Driving back to Brooklyn with Mr. Possibility today, we crossed the expressway at sunset, the skyline illuminating its everlasting shine. As he always does, he said “There’s your city.” I turned to him and grinned and then placed my attention back to the place I sometimes feel is mine and at other times feel like it’s not even within my grasp.
Like I did when my father would zip down old curvy country roads in his black Toyota, I rolled my hand in the wind, feeling the pressure and pretending I could touch the building tops. I always find myself reaching and extending when I see New York in the distance – perhaps the view from afar is even more enchanting than the view from the Top of the Rock or looking down from the Empire State.
Stuck in traffic though, I felt a pain that hurts me to admit, but lately, the city has lost its luster. Or maybe, it’s just me.
Yes, Mr. Possibility is accurate by giving the city to me – part of it does belong to me. It gave itself to me many, many years ago when I was a snaggle-toothed seven-year-old, grinning in a pink jacket as I saluted Lady Liberty and giggled at my daddy buying five pieces of New York Style pizza in a single day. I loved it then and I love it now, but like a guy can make you feel when a second date doesn’t result in a third, I’ve felt like New York has rejected me.
With some recent changes and a disappointment I can only credit to myself, I’ve wondered about my footing. I haven’t felt sturdy and stable, but rather wobbly and uncertain, trying to squint into the future, or at the skyline, to try and see a glimpse of what’s next. I’ve been pulling at anything I have in me to gain some hope, to see the silver lining on top of smog and heat, and the offices of opportunity that have turned me away. And in Mr. Possibility’s car, watching the sun fall along with my spirits, I remembered I was returning to a borough and not my actual Upper West Side pad, which made the city seem even further away than it already did.

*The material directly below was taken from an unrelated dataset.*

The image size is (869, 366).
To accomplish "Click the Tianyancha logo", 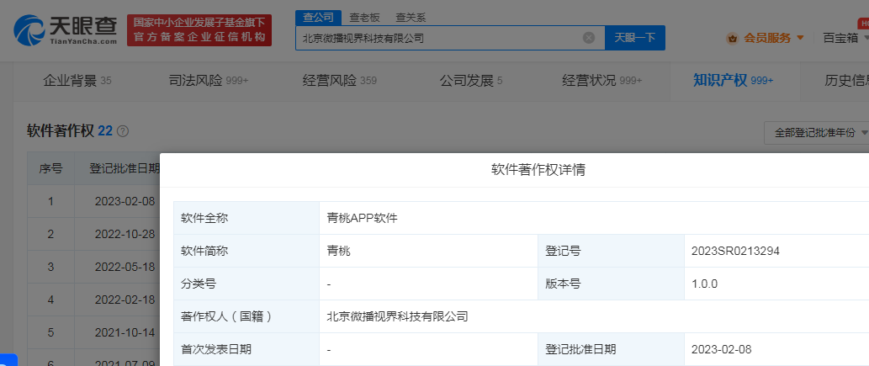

I watched my hand flutter in the wind in the passenger’s side rear-view window and I realized I was pointing toward Brooklyn, not toward Manhattan. I was going with traffic instead of fighting against it. I was not claiming or revealing myself to my city, instead I was going with a flow I didn’t want to ride. And so, with Selena Gomez’s “Who Says” blaring in the background, I turned my hand over. I placed my palm toward Manhattan and I whispered a silent prayer to let opportunity and faith find me. To let me rename myself and reroute my path so I can find that joy again, that peace, that confidence I’ve always had in New York. And in myself.
Because if it’s my city, I can’t be turning my back to it or to the wind. I have to take it as it is, even when it’s tough and rough-around-the-edges. Even when it doesn’t give me what I want and when it takes me far from where I expected. If it’s my city, I have to always remember to make it mine…and give it (and me), a little time.